SUPPLIED MATERIAL
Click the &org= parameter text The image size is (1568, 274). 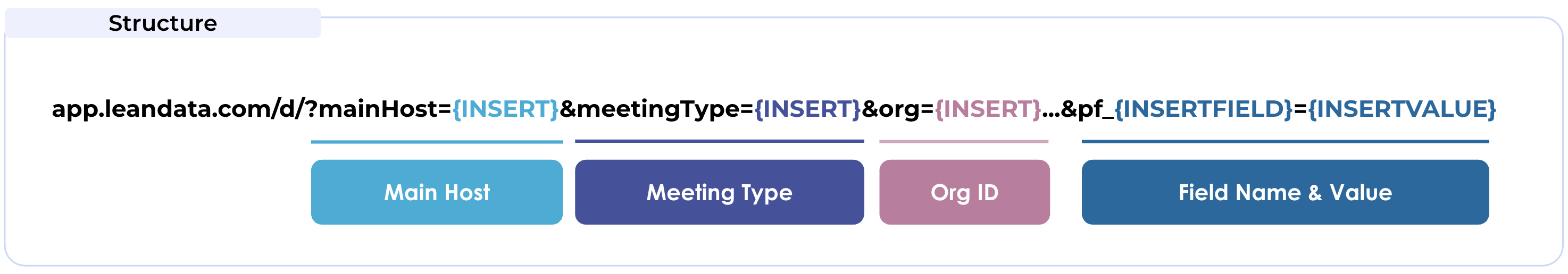(x=897, y=109)
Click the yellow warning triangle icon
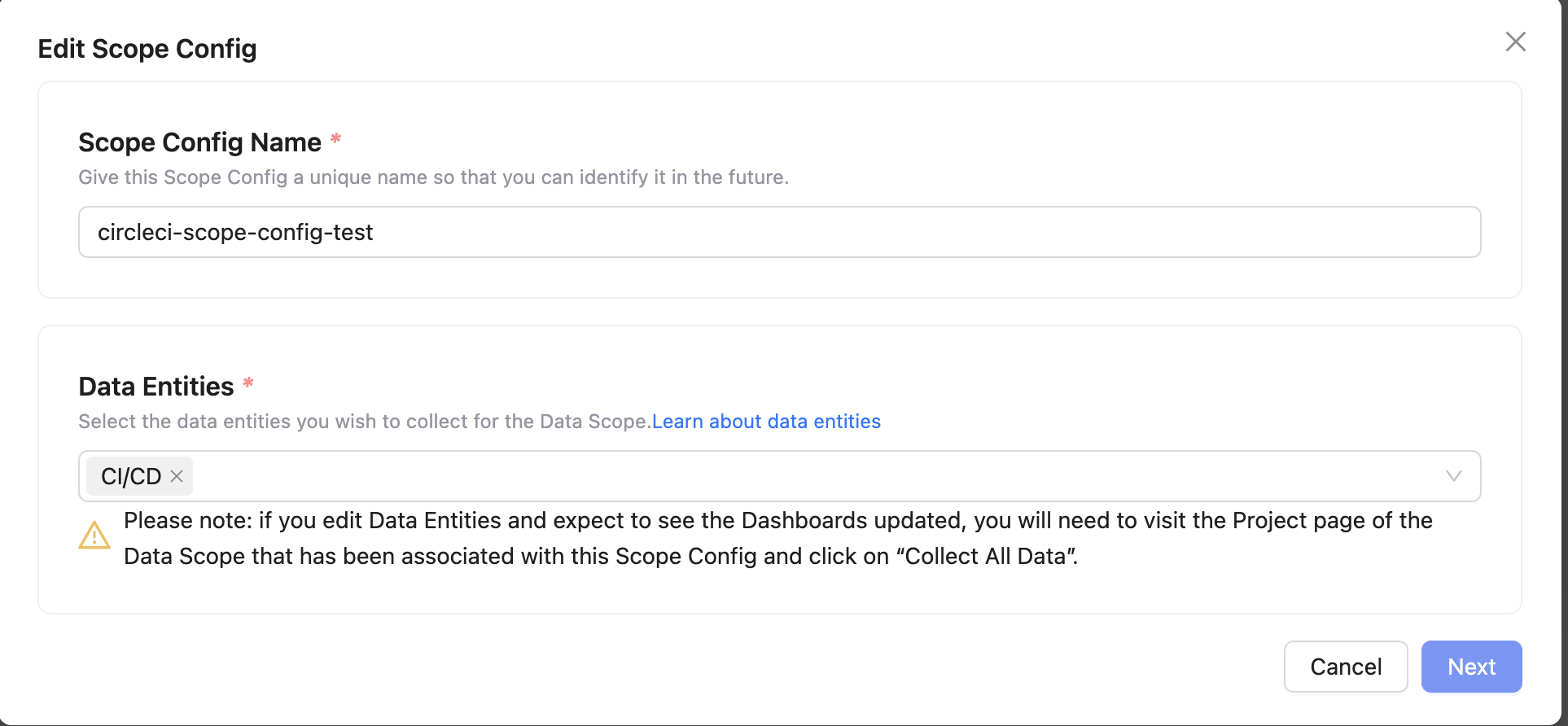The width and height of the screenshot is (1568, 726). (x=94, y=536)
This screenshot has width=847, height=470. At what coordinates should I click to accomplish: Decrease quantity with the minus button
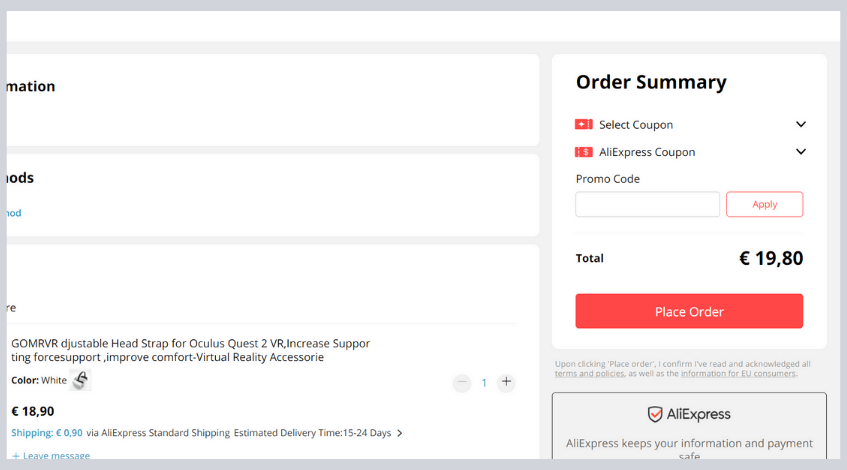[x=462, y=382]
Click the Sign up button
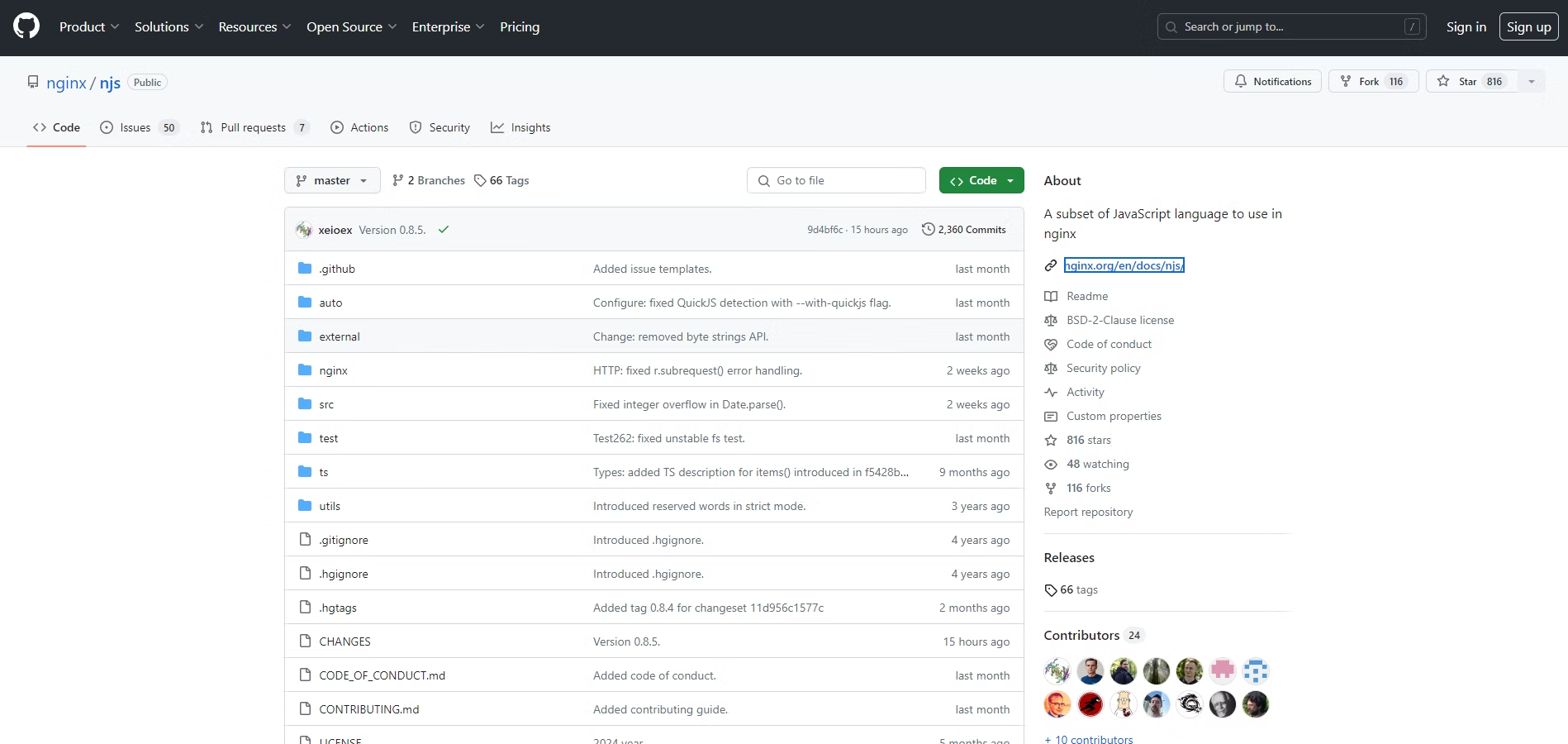The height and width of the screenshot is (744, 1568). point(1528,26)
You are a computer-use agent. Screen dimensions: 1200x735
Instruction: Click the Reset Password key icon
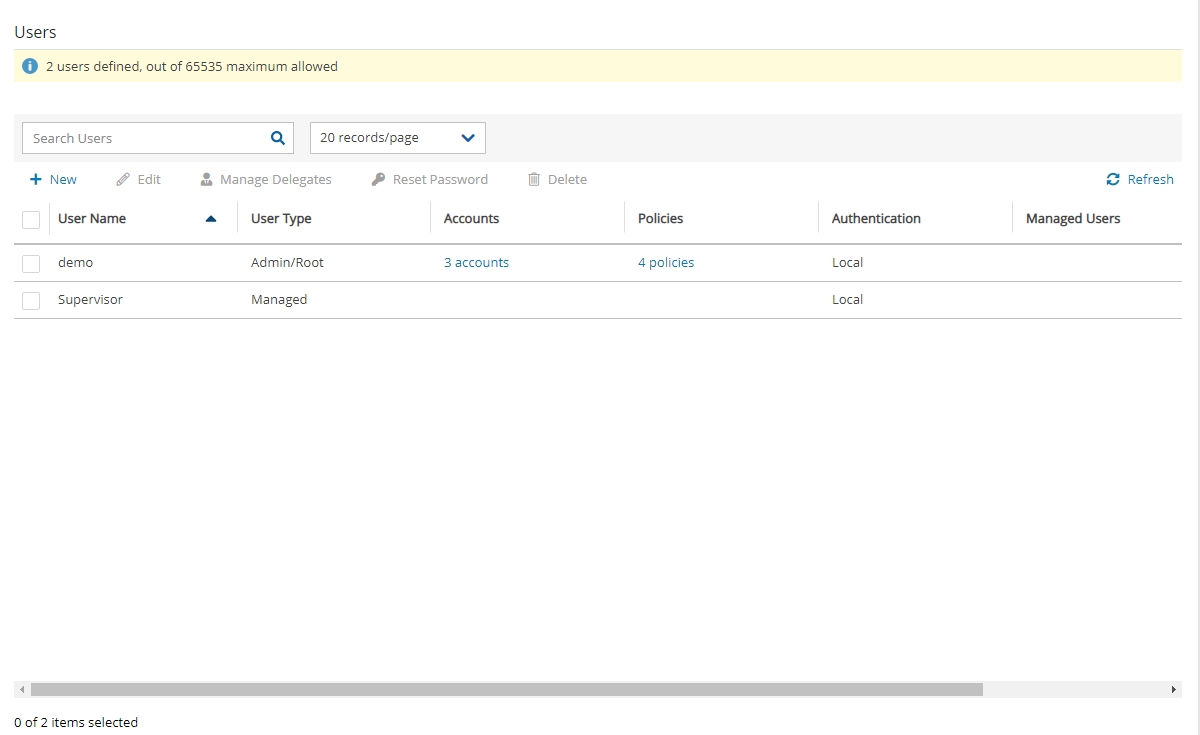point(378,180)
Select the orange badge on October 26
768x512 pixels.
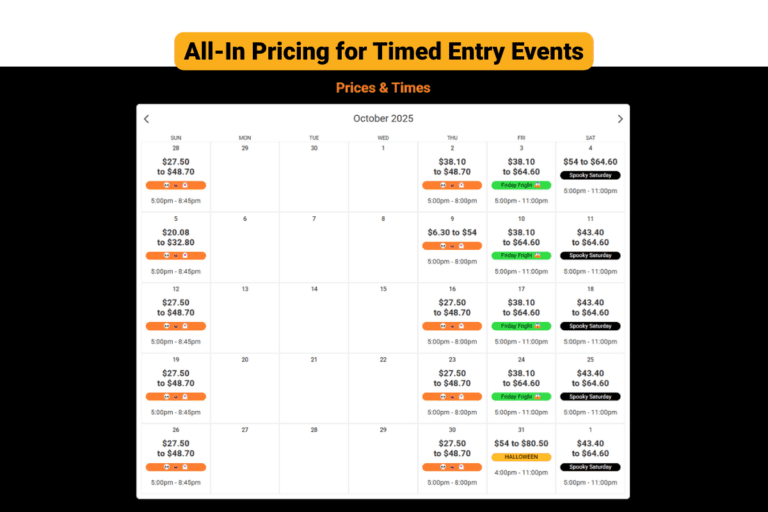click(176, 467)
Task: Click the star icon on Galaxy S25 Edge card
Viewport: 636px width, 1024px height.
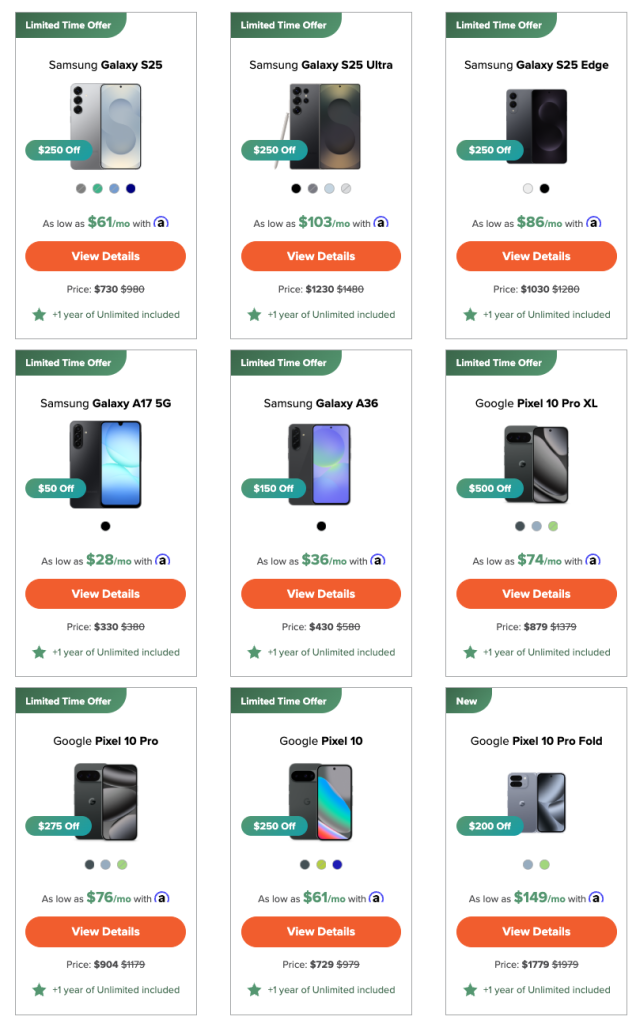Action: coord(470,314)
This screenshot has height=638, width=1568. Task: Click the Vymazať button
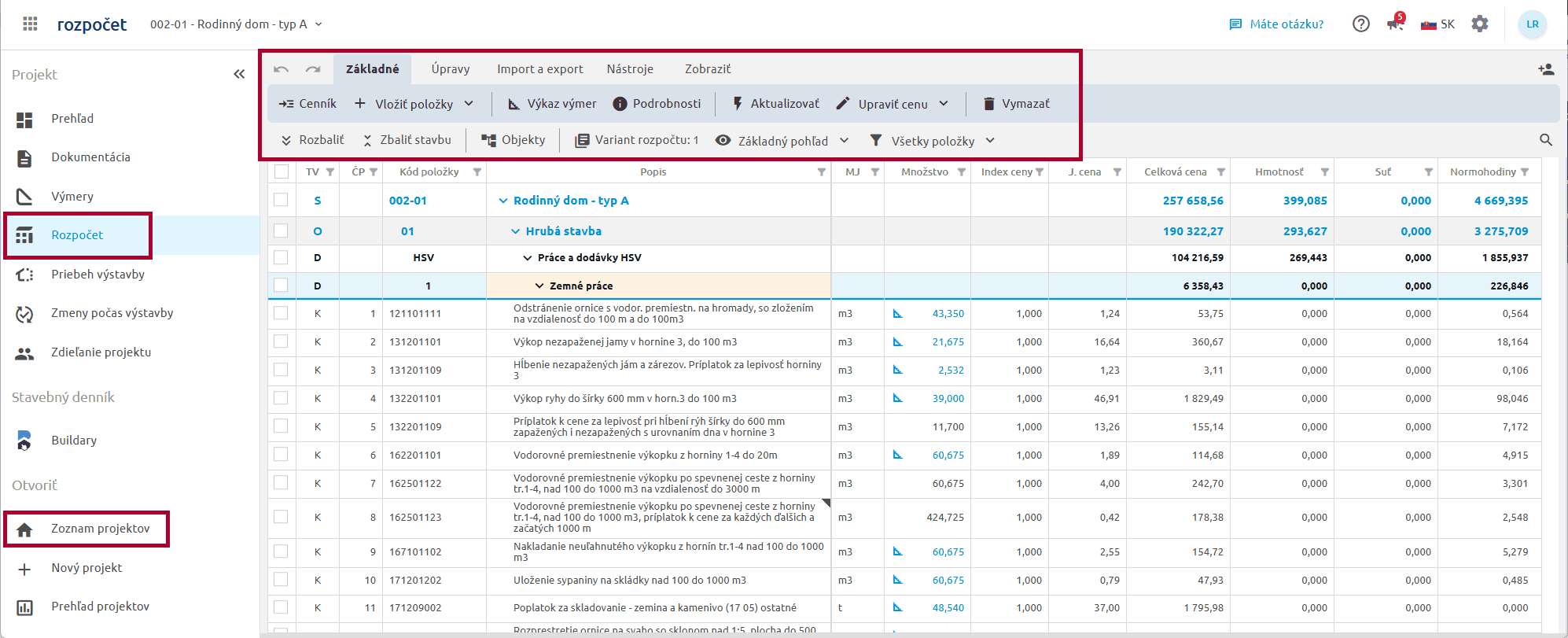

YOUR GOAL
Repeat the items word for word, from the line that contains "This screenshot has width=847, height=470." through the line that contains "The height and", leaving out the pictures.

EXERCISE OUTPUT
This screenshot has width=847, height=470. At what coordinates should I click to accomplish: Decrease quantity with the minus button
[x=462, y=382]
Click the Sign up button
The height and width of the screenshot is (744, 1568). point(1528,26)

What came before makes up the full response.